Image Captioning using Attention Mechanism

Published in

The Startup

14 min readMar 4, 2020

Introduction

Caption generation is a challenging artificial intelligence problem where a textual description must be generated for a given photograph.It requires both methods from computer vision to understand the content of the image and a language model from the field of natural language processing to turn the understanding of the image into words in the right order.

A “classic” image captioning system would encode the image, using a pre-trained Convolutional Neural Network(ENCODER) that would produce a hidden state h.

Then, it would decode this hidden state by using a LSTM(DECODER) and generate recursively each word of the caption.
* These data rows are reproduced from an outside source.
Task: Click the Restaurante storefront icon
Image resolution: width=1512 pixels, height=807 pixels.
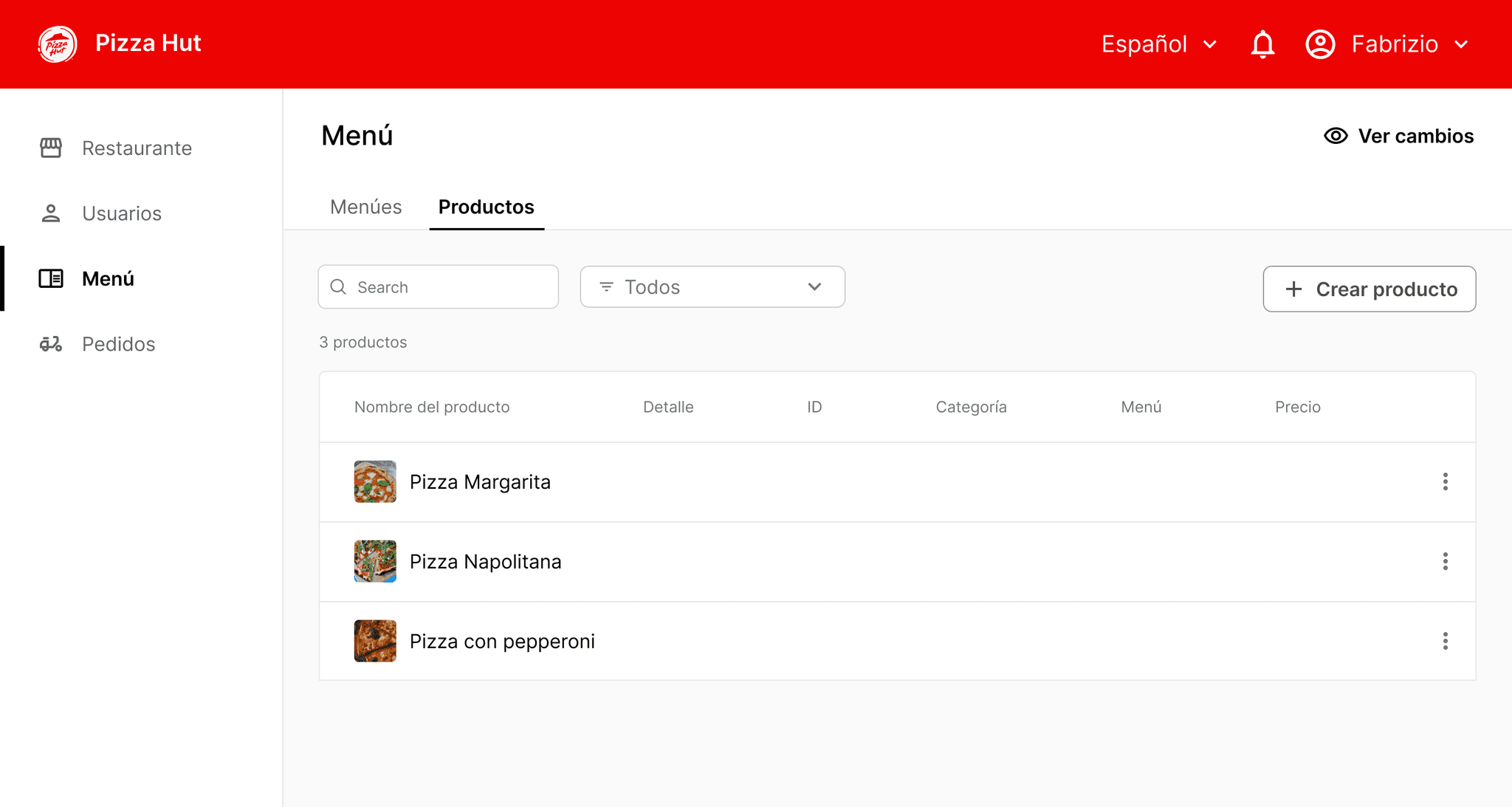Action: pos(51,148)
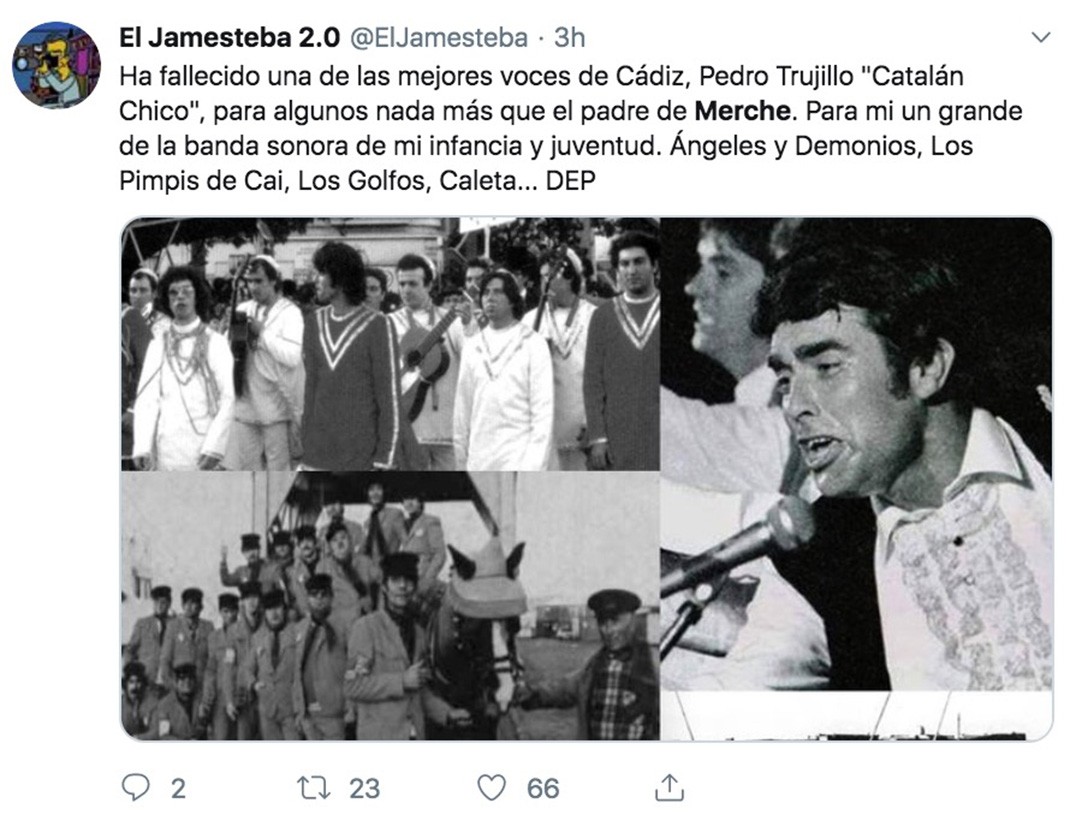This screenshot has width=1070, height=827.
Task: View the retweet count number 23
Action: pyautogui.click(x=364, y=789)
Deep learning methods have demonstrated state-of-the-art results on caption generation problems. What is most impressive about these methods is a single end-to-end model can be defined to predict a caption, given a photo, instead of requiring sophisticated data preparation or a pipeline of specifically designed models.

Problem with ‘Classic’ Image Captioning Model

The problem with this method is that, when the model is trying to generate the next word of the caption, this word is usually describing only a part of the image. It is unable to capture the essence of the entire input image. Using the whole representation of the image h to condition the generation of each word cannot efficiently produce different words for different parts of the image.This is exactly where an Attention mechanism is helpful.

Concept of Attention Mechanism:

With an Attention mechanism, the image is first divided into n parts, and we compute with a Convolutional Neural Network (CNN) representations of each part h1,…, hn. When the RNN is generating a new word, the attention mechanism is focusing on the relevant part of the image, so the decoder only uses specific parts of the image.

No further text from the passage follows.